Ганс-Улоф хотел что-то ответить, но я приложил к губам указательный палец, и он понял. Должно быть, тоже видел в кино.
Мы ехали по привольно спланированной местности, которую можно было принять за музей под открытым небом, где собраны все строительные грехи двадцатого века, и наконец добрались до супермаркета с такой громадной парковкой, что она могла служить взлётной полосой аэродрома. По моей указке Ганс-Улоф заехал в закуток, где можно было припарковаться между контейнерами для мусора и навесом для покупательских тележек. Я вышел и стал обыскивать машину на предмет жучков и датчиков для пеленга. Человек я недоверчивый и имею свои привычки.
Стоял собачий холод, дул резкий ветер. Ощупывая мёрзнущими пальцами обычные места – крылья, бамперы, всё, куда можно дотянуться проворной рукой и прицепить что-нибудь на магните, – я размышлял, не тайная ли то стратегия государственной службы исполнения наказаний: ослабить иммунную систему заключённых перегревом камер настолько, чтобы можно было потом не рассчитывать на их возвращение с воли, из нормальной шведской зимы.
Ничего не нашёл. Ни датчика для пеленга, ни жучка.
– Подними капот, – сказал я, растирая руки. Ганс-Улоф подчинился с испуганным выражением лица. После мотора и багажника я обшарил и салон.
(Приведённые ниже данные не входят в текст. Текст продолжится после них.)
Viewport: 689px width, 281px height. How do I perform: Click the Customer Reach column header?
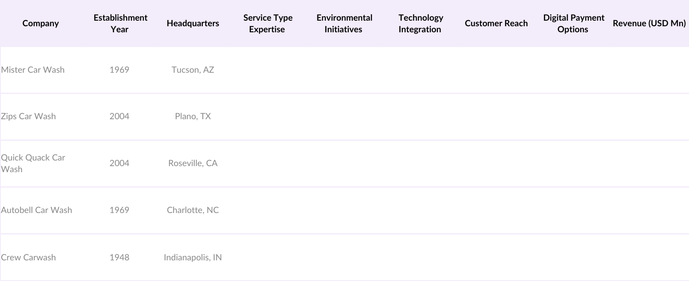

Найти микрофоны в машине, ожучкованной профессионалом, самое трудное, поскольку есть приборчики не крупней мушиного помёта. Но раз уж я не обнаружил в менее доступных местах машины никаких подозрительных проводков и не нащупал ни одного передатчика, в салоне оставалась только одна возможность: закрепить весь прибор в сборе, что, однако, было бы, во-первых, непрофессионально, а во-вторых, даже технические новинки последних шести лет не укрылись бы от невооружённого глаза и нормальных осязательных возможностей такого человека, как я. Однако ничего такого я не обнаружил. На мой взгляд, машина была чиста.
– Итак, – сказал я, когда мы снова сели рядом, – когда ты последний раз говорил с Кристиной?
– Вчера вечером.
– Как она показалась тебе?
Он издал какой-то странный звук, будто порезал палец и ойкнул.
– Плохо.
Я посмотрел на него и заметил, что он подавляет слёзы.
– Что это значит? – спросил я, стараясь не выдать, что заметил это. Я должен оставаться хладнокровным.
Ганс-Улоф смотрел за окно. Дыхание его было прерывистым.
– Долго ей не продержаться. Она говорит, как младенец. Всё время рассказывает, как эти люди внимательны к ней, но говорит, как малое дитя.
Я не сразу нашёл, что сказать. Мне пришлось подавить нарастающий ужас, но вначале были ярость и гнев. Я начал догадываться, что в следующий раз попаду за решётку по обвинению не во взломе или краже данных, а во множественном убийстве.
– С похитителями ты тоже разговаривал?
Ганс-Улоф кивнул.
– Да.
– Какое у тебя впечатление? Они ничего не заподозрили?
Он смотрел перед собой, явно взволнованный.
– Вот сейчас, когда ты это сказал… Тот, который мне всегда звонит, с сиплым голосом, и говорит только по-английски, в последний раз он сказал что-то странное. «Ну, вы ещё послушно ведёте себя, профессор, или как? Ничего такого не планируете, что вынудит нас причинить вашей дочери вред?» Что-то в таком духе он говорил довольно долго, ничего конкретного, скорее расплывчато, с угрозой… Я всё время твержу ему, что делаю всё, что он хочет, но недавно он прицепился, точно ли я никому ничего не рассказал.
– Когда это было?
– В конце прошлой недели. В пятницу вечером, кажется.
То есть в тот день, когда директор известил меня о досрочном освобождении.
– И после этого?
– С тех пор больше ничего. По крайней мере, ничего заметного. Но я всё равно, честно говоря, прислушивался только к Кристине. – Он посмотрел на меня. Взгляд его беспокойно бегал. – Что это может значить?
– Что я должен действовать как можно быстрее.
Ганс-Улоф горячо закивал.
– Хорошо. Ты уже знаешь, что будешь делать?